IMAGINE FOR A moment that you have suction cups for fingertips—unless you’re currently on hallucinogens, in which case you should not imagine that. Each sucker is a different size and flexibility, making one fingertip ideal for sticking onto a flat surface like cardboard, another more suited to a round thing like a ball, another better for something more irregular, like a flower pot. On its own, each digit may be limited in which things it can handle. But together, they can work as a team to manipulate a range of objects.

This is the idea behind Ambi Robotics, a lab-grown startup that is today emerging from stealth mode with sorting robots and an operating system for running such manipulative machines. The company’s founders want to put robots to work in jobs that any rational machine should be terrified of: Picking up objects in warehouses. What comes so easily to people—grasping any object that isn’t too heavy—is actually a nightmare for robots. After decades of research in robotics labs across the world, the machines still have nowhere near our dexterity. But maybe what they need is suction cups for fingertips. 

Ambi Robotics grew out of a UC Berkeley research project called Dex-Net that models how robots should grip ordinary objects. Think of it as the robotics version of how computer scientists build image-recognition AI. To train machines to recognize, say, a cat, researchers have to first build a database of lots and lots of images that contain felines. In each, they’d draw a box around the cat to teach the neural network: Look, this here is a cat. Once the network had parsed a massive number of examples, it could then “generalize,” automatically recognizing a cat in a new image it had never seen before. 

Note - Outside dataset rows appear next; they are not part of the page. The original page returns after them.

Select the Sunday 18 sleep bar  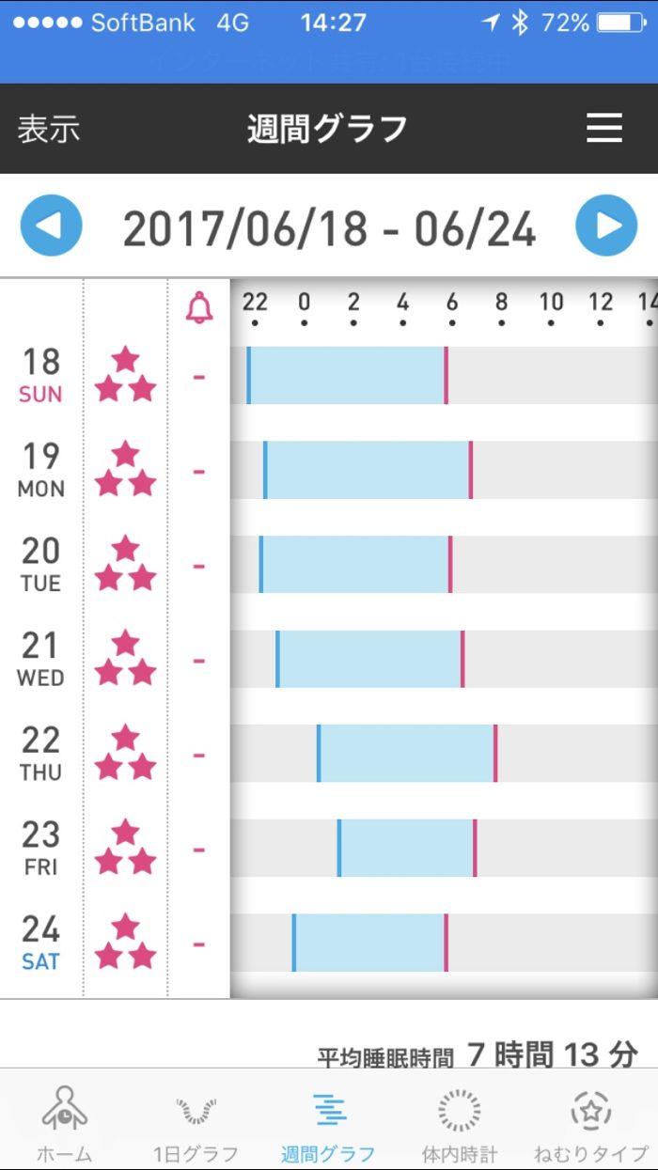(x=347, y=376)
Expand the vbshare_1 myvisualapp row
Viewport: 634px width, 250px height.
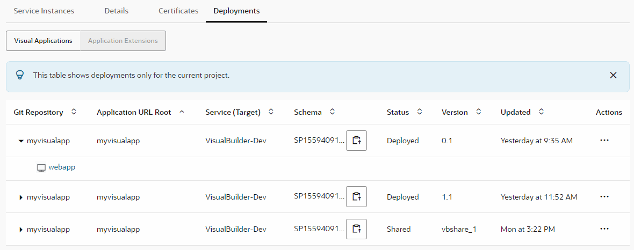(x=21, y=230)
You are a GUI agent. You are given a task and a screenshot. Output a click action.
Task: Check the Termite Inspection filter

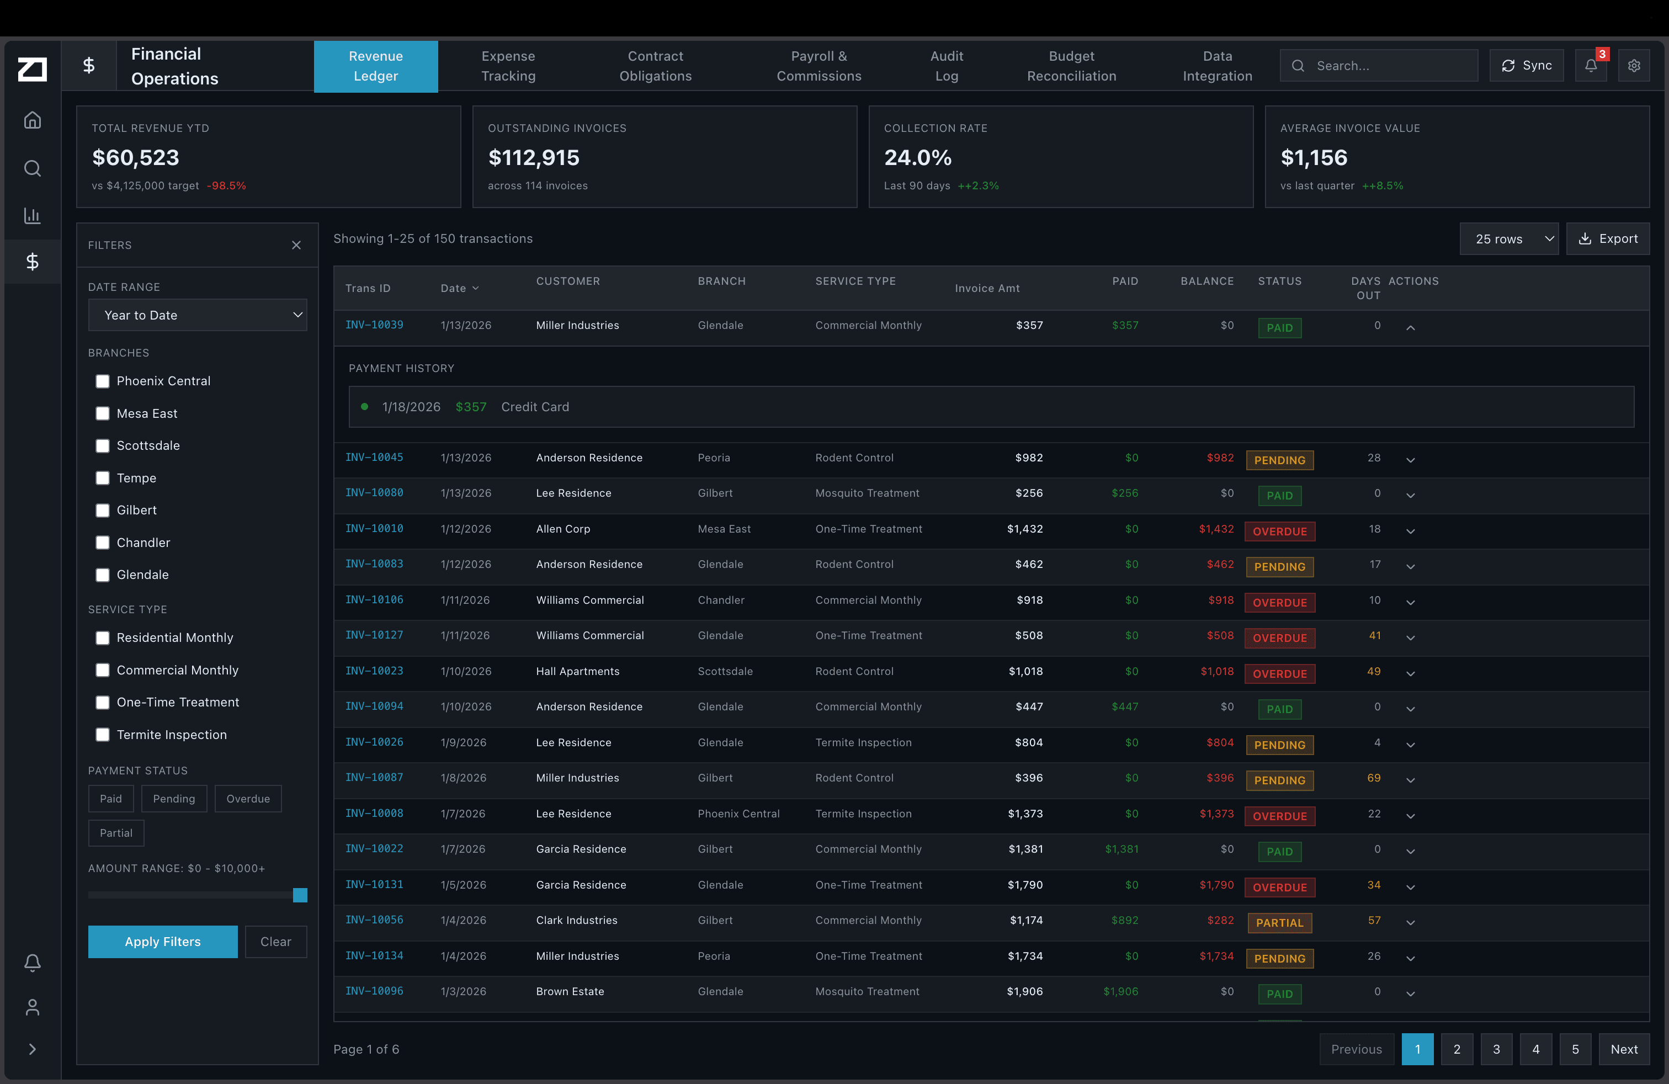(102, 734)
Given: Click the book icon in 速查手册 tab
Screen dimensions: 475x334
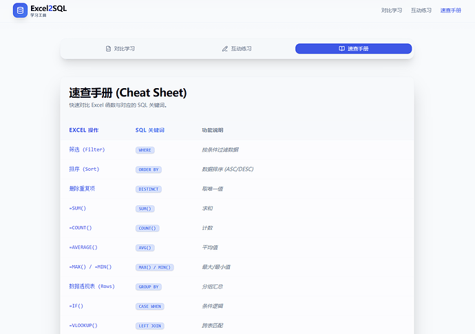Looking at the screenshot, I should click(341, 49).
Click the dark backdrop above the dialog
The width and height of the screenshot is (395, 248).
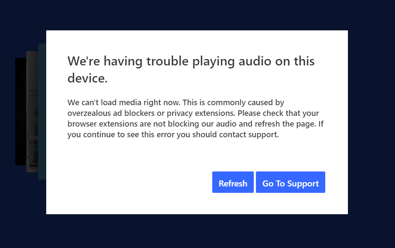pyautogui.click(x=197, y=15)
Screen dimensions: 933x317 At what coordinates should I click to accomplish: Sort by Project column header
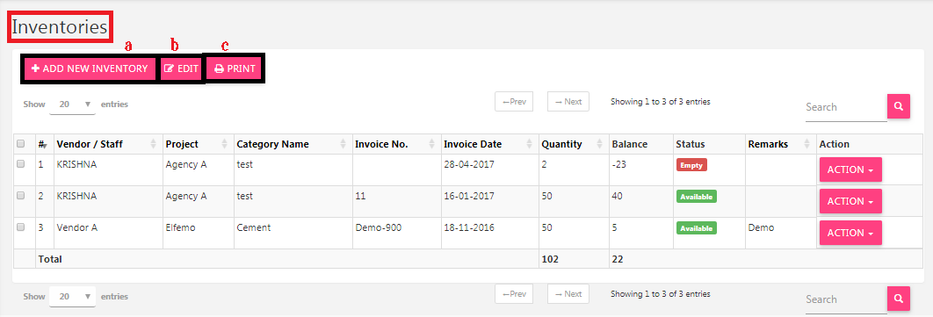199,145
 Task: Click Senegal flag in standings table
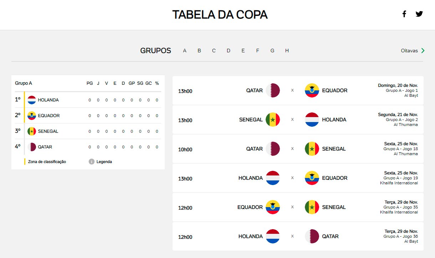pyautogui.click(x=32, y=131)
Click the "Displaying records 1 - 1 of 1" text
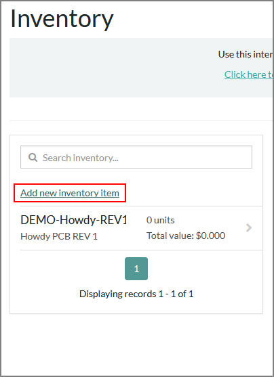 pos(136,294)
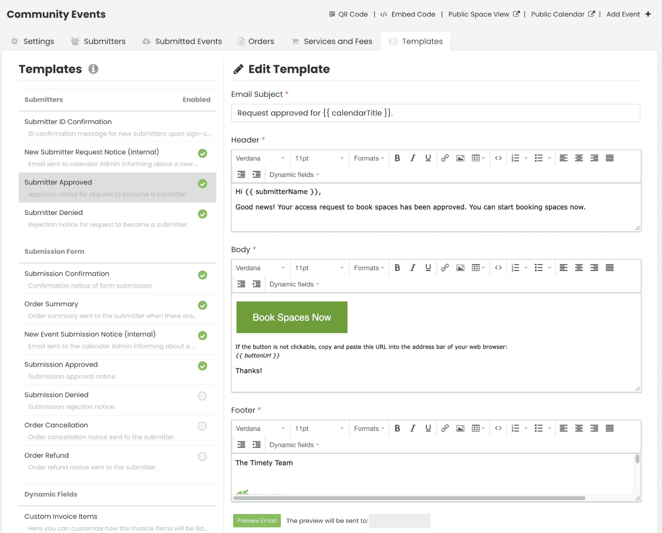Click the Preview Email button

pos(257,520)
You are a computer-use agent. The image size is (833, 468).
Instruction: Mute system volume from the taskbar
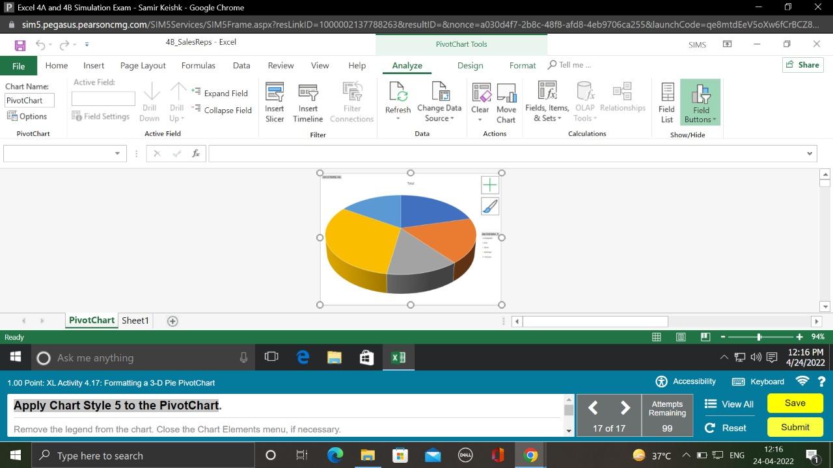click(x=754, y=357)
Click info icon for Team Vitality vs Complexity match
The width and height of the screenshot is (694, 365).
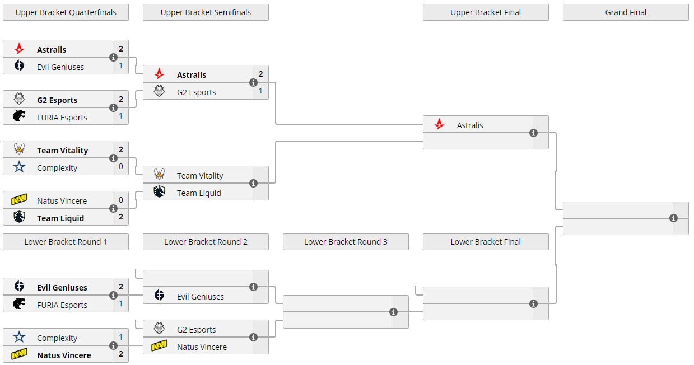point(113,158)
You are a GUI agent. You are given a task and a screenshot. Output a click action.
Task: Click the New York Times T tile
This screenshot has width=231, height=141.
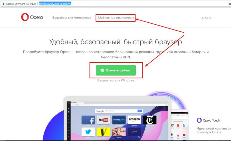(x=150, y=120)
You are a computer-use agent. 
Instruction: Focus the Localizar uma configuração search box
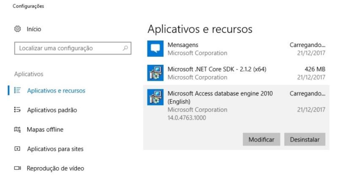68,48
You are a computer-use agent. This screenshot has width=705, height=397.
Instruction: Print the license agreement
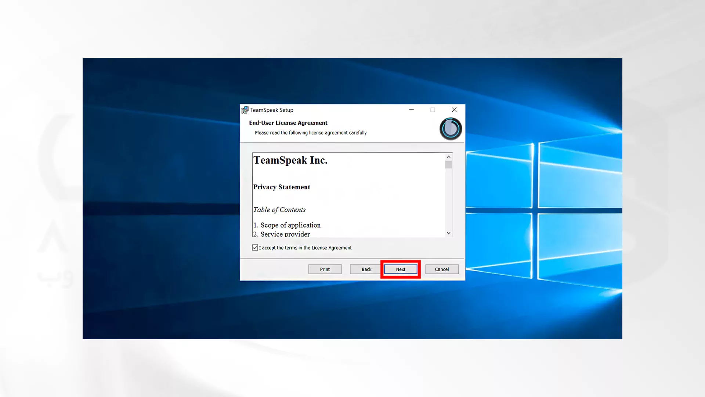(325, 269)
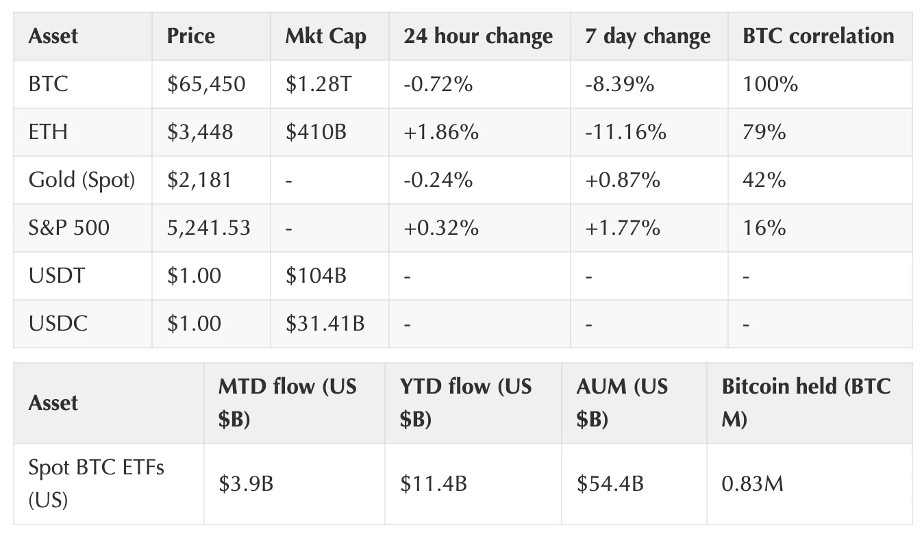Click the Spot BTC ETFs (US) label

[96, 484]
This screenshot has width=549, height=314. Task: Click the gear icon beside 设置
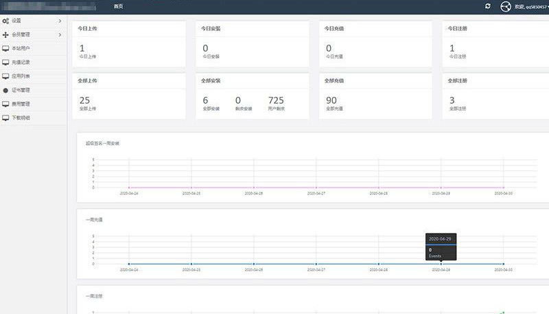click(x=5, y=21)
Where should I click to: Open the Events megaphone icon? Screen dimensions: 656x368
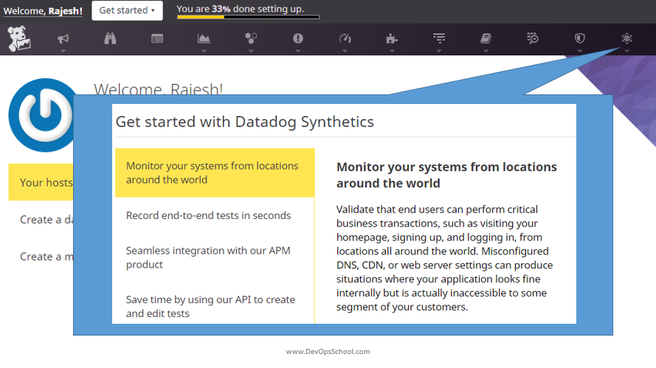click(63, 39)
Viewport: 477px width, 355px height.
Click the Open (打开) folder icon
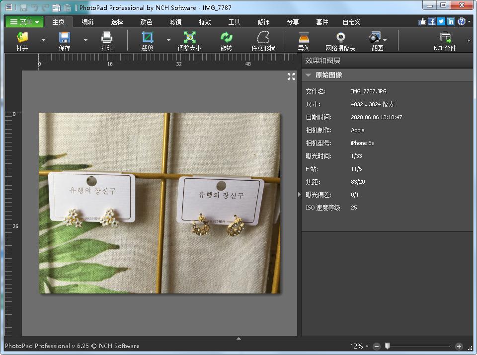[x=22, y=38]
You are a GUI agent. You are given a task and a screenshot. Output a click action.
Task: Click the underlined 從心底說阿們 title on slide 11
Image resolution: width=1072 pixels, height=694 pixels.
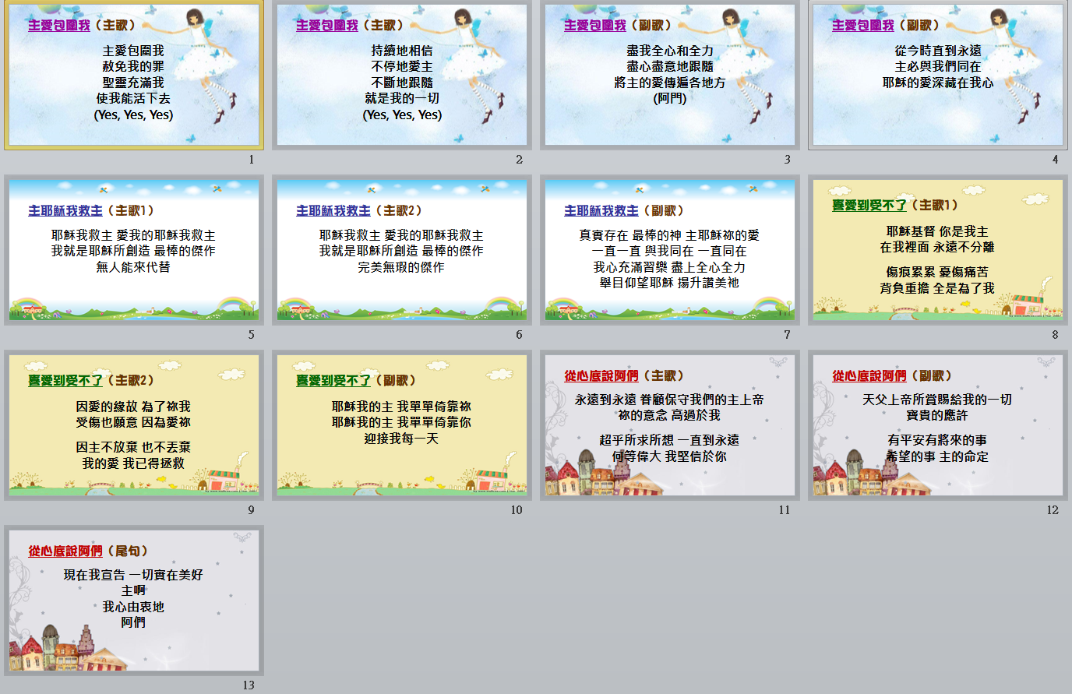click(x=601, y=376)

Dex-Net works in the same way, but for robotic graspers. Working in a simulated space, scientists create 3D models of all kinds of objects, then calculate where a robot should touch each one to get a “robust” grip. For instance, on a ball you’d want the robot to grab around the equator, not try to pinch one of the poles. That sounds obvious, but robots need to learn these things from scratch. “In our case, the examples are not images, but actually 3D objects with robust grasp points on them,” says Berkeley roboticist Ken Goldberg, who developed Dex-Net and cofounded Ambi Robotics. “Then, when we fed that into the network, it had a similar effect, that it started generalizing to new objects.” Even if the robot had never seen a particular object before, it could call upon its training with a galaxy of other objects to calculate how best to grasp it.

Consider the grotesque ceramic coffee mug you made in art class in elementary school. You may have chosen to shape it in an absurd way, but you more than likely remembered to give it a handle. When you handed it to your parents and they pretended to like it, they grasped it by the handle—they’d already seen their fair share of professionally manufactured coffee mugs, and so they already knew how to grip it. Ambi Robotics’ robot operating system, AmbiOS, is the equivalent of that prior experience, only for robots.

“As humans, we’re able to really infer how to deal with that object, even though it’s unlike any mug that’s ever been made before,” says Stephen McKinley, cofounder of Ambi Robotics. “The system can reason about what the rest of that object looks like, to know that if you picked up on that part, you could reasonably assume that it’s a decent grasp.” 

AmbiOS works for a range of different hardware configurations and end effectors, as roboticists call them—the machine equivalent of hands. But unlike human hands, they come in a wide variety of form factors, so you could have manipulators like air-powered suction cups, or a two-pronged grasper known as a parallel gripper, which works a bit like chopsticks. Regardless, the end effector will have access to prior knowledge from Dex-Net training.